Closed rd37 closed 8 years ago
There are fallback mechanisms that should prevent this from happening. I guess we should test them.
For the application repositories, we have two levels of fallback in case shoal doesn't work: in shoal_client.conf: default_squid_proxy = http://kraken01.westgrid.ca:3128;http://cernvm-webfs.atlas-canada.ca:3128 and in /etc/cvmfs/default.local: CVMFS_HTTP_PROXY: kraken01.westgrid.ca:3128
For the OS repository, I think there is just one level of fallback. The Shoal client does not come into play here.
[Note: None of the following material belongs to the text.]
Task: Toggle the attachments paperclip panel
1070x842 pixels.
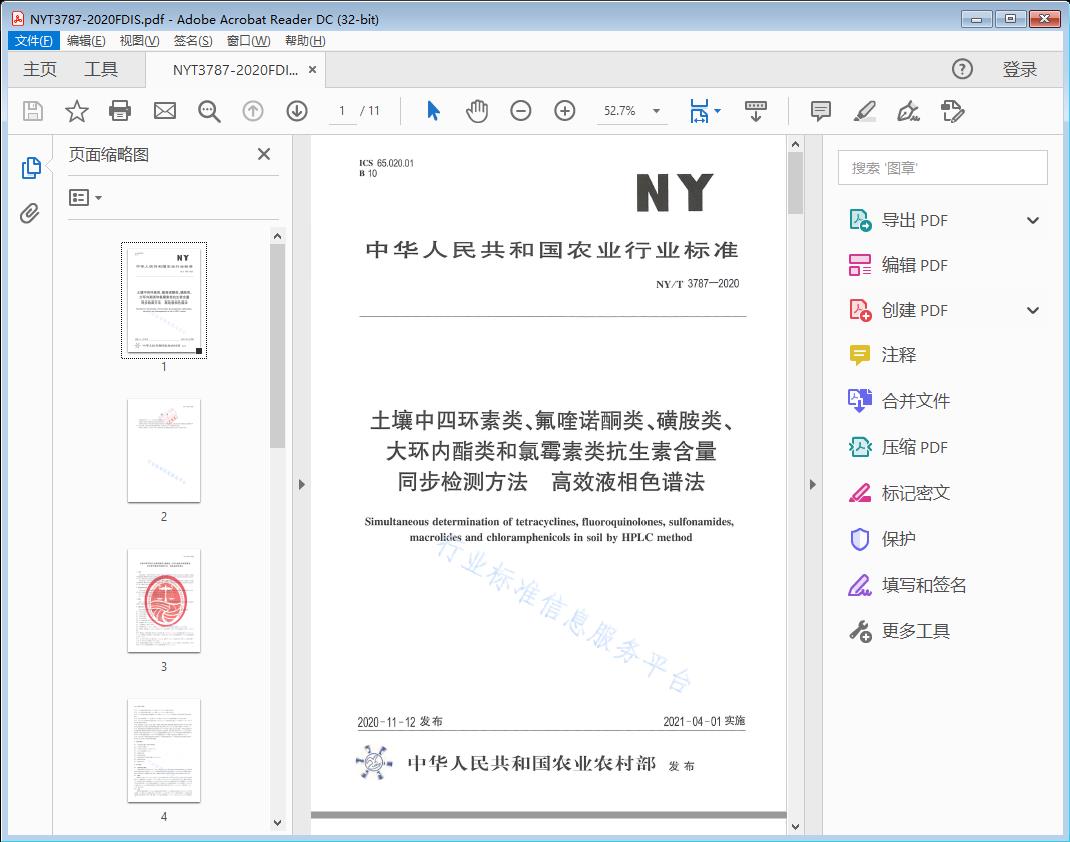Action: pyautogui.click(x=30, y=213)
CVMFS_PAC_URLS=http://shoal.heprc.uvic.ca/wpad.dat CVMFS_HTTP_PROXY=auto;http://kraken01.westgrid.ca:3128;DIRECT
Shoal client is specifically designed not to fail in this way, but I guess we should test it. For the OS repository I would expect it to fallback to kraken01 after a timeout; again this would be good to test.
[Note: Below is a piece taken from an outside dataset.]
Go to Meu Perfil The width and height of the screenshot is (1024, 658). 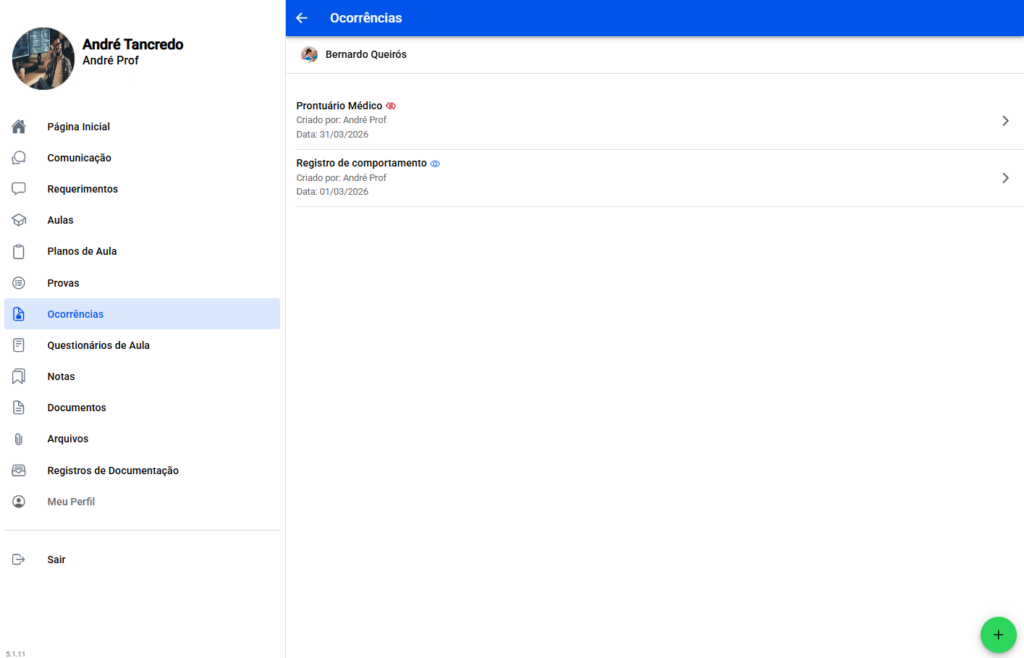click(71, 501)
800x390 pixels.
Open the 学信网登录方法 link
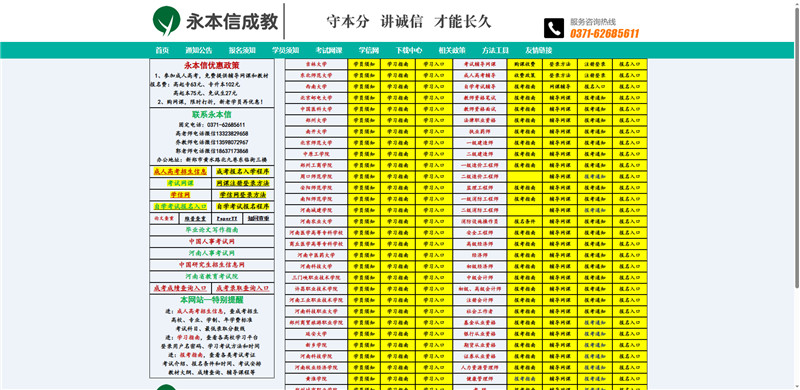click(x=243, y=195)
It seems more likely that the incident can be explained by a general network outage affecting the cloud. Any general network problem on a cloud that blocks access to an external squid server will also necessarily block access to the external Shoal server (as well as disconnecting VMs from the condor server). In this situation, loss of access to the squid is the real problem, and loss of access to Shoal is just coincidental.
In this case it's not definitive whether there was a network problem on datacentred, but it has happened before and it would seem to explain the observations.
So you did some testing that seemed to confirm this was not an issue?
I don't think this is a (confirmed) problem...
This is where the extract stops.